Speaking of the longer display, it does feel different, and letterboxing of unsupported apps just sucks. It’s incredibly irritating to have to hold your iPhone one way to enter text in an app optimized for the iPhone 5, and to hold it about half an inch up to enter text in one that hasn’t been. This is all in portrait mode: in landscape mode, things feel a little more normal to me. Widescreen videos look great on the iPhone 5, and it’s nice to see the letterboxes go; likewise, it’s great to have more apps on every screen, and more space to cram apps into every folder. Still, I can’t quite shake the feeling that the real reason the iPhone 5’s display is longer is to help isolate the LTE antenna, which is a notorious issue for smartphone designers.

As for LTE, it’s blinding fast, better than many WiFi networks, but if you have the third-gen iPad, you already know that.
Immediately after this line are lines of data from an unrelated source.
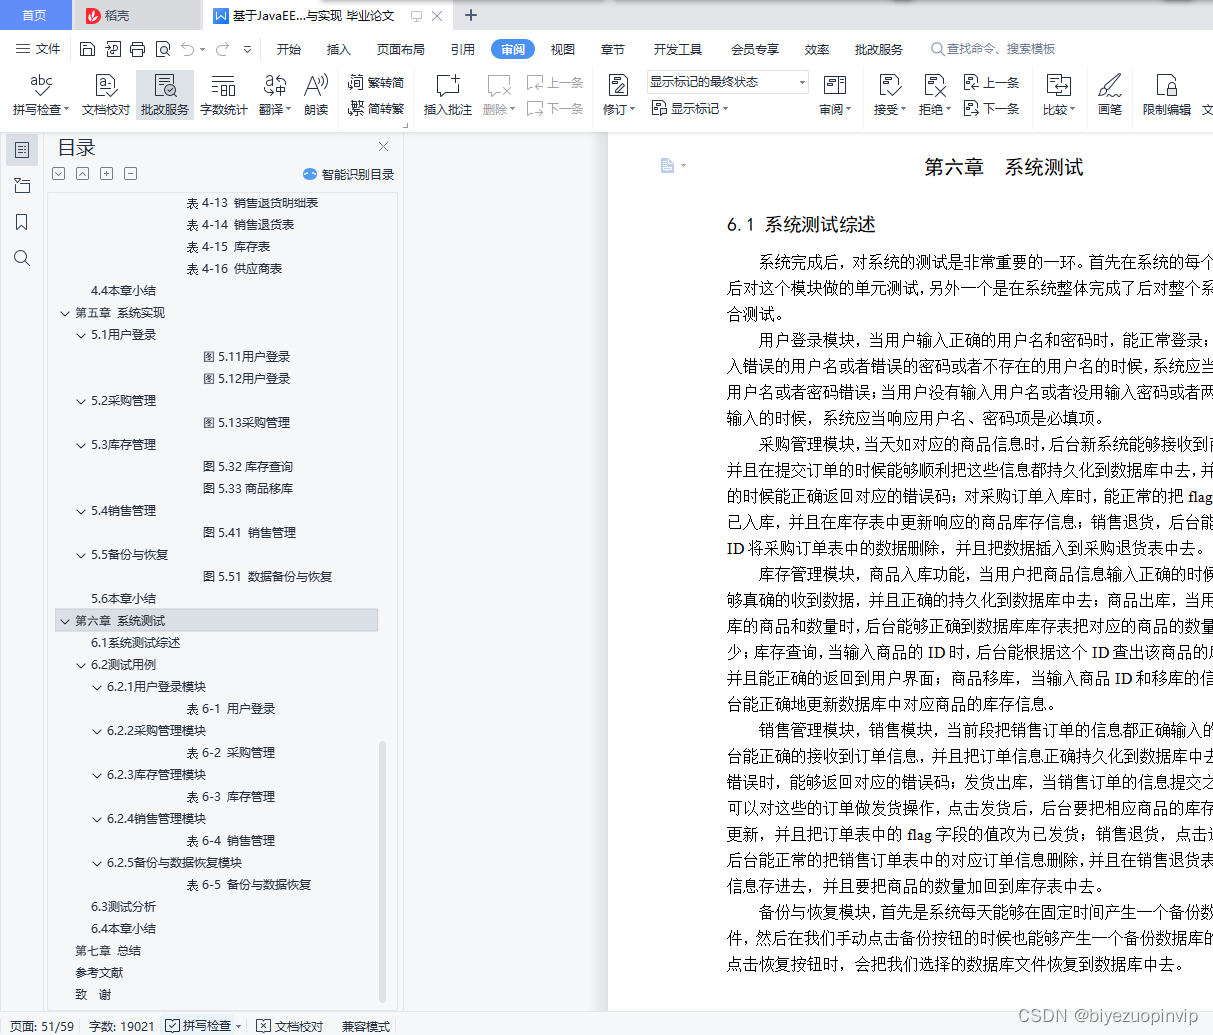Screen dimensions: 1213x1035
Task: Collapse the 第六章 系统测试 chapter
Action: pyautogui.click(x=64, y=620)
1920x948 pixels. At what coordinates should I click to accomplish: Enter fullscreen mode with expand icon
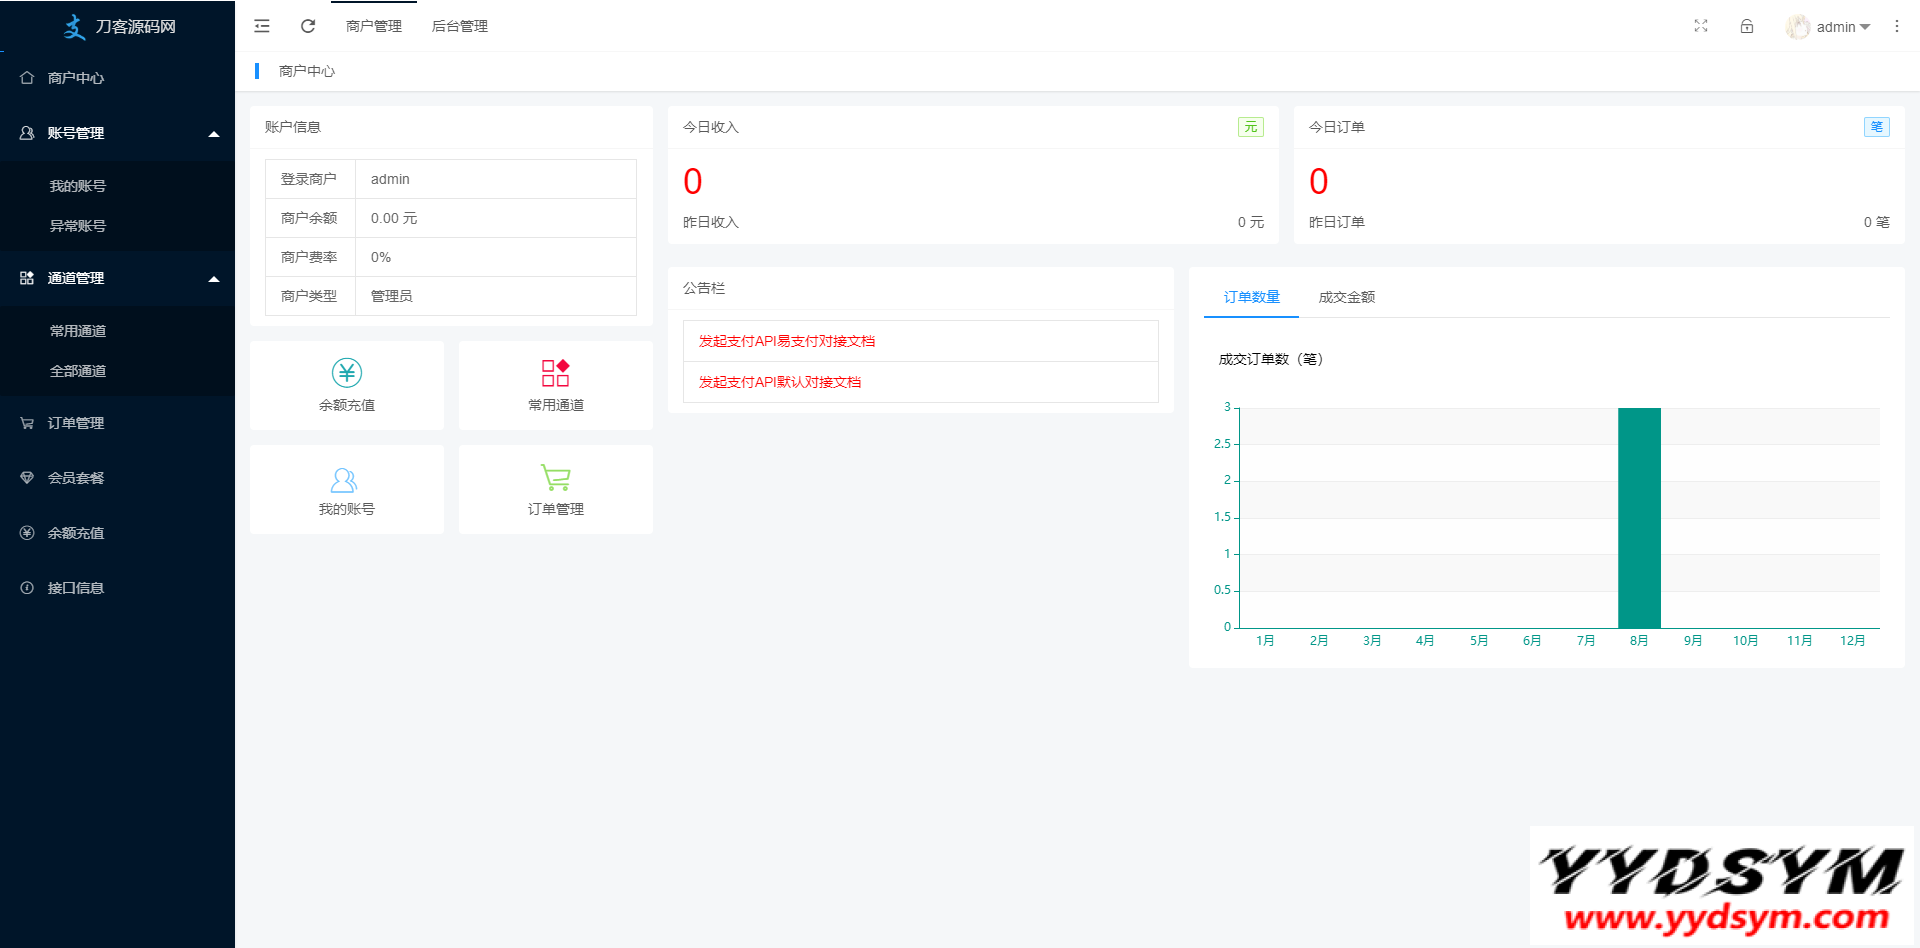1701,26
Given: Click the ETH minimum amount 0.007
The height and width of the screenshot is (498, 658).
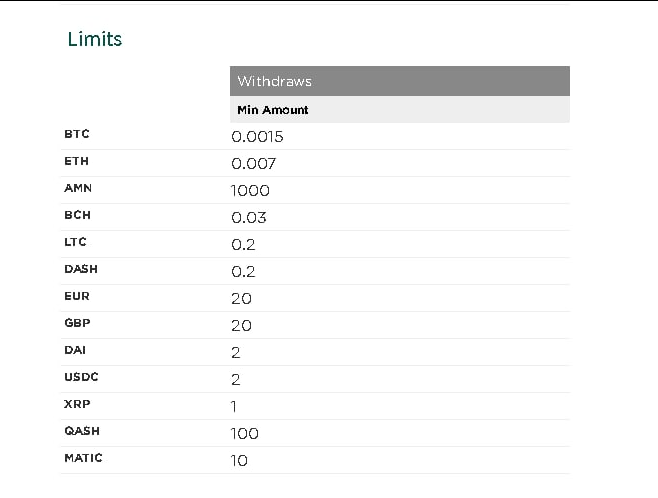Looking at the screenshot, I should [x=253, y=164].
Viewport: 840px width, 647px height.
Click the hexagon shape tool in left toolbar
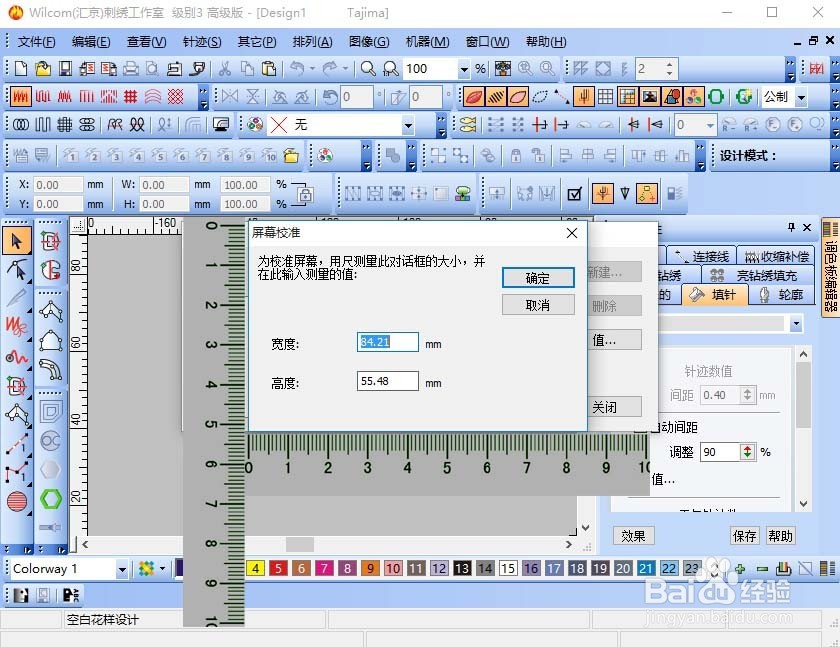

We haven’t noticed any real difference in speaker quality, although shots from the camera look marginally better (and quite a bit better in low-light).

Speed-wise, the iPhone 5’s A6 processor feels a bit speedier and snappier than the iPhone 4S, but don’t expect apps to load instantaneously or anything. We’re pleased with the speed increase, but at first blush, it’s not as revolutionary as the design change.

Which brings us back to the iPhone 5’s design. The two-toned new glass-and-aluminum design is something that a lot of people have wondered about even after viewing pictures online. To me, it always looked a little weird. In person, though, it just looks beautiful. Pictures don’t really convey how much the subtle gradient between the two colors (black and slate, white and silver) and two materials (glass and aluminum) really work. It is a beautiful design.

Pictures don’t really convey how much the subtle gradient between the two colors (black and slate, white and silver) and two materials (glass and aluminum) in the iPhone 5 really work.

We’ll have more thoughts up as we have them, and our comprehensive full review will be posted Monday, so keep in mind that I could very well go back on all of this then, once I’ve had a chance to put the iPhone 5 through its paces. For right now, I can say this: while I’ve fallen in love at first blush with every iPhone I’ve ever had, and while the iPhone 5 might, under scrutiny, not quite be as perfect a device as it first appears, this doesn’t just come across as another incremental iPhone redesign. It comes across as the iPhone’s ideal Platonic form. If you thought the iPhone 5 announcement was a disappointment, all you need to do is hold this phone in your hands to realize what a cynic you were being. How can Apple possibly top this in two years’ time? How can the competition?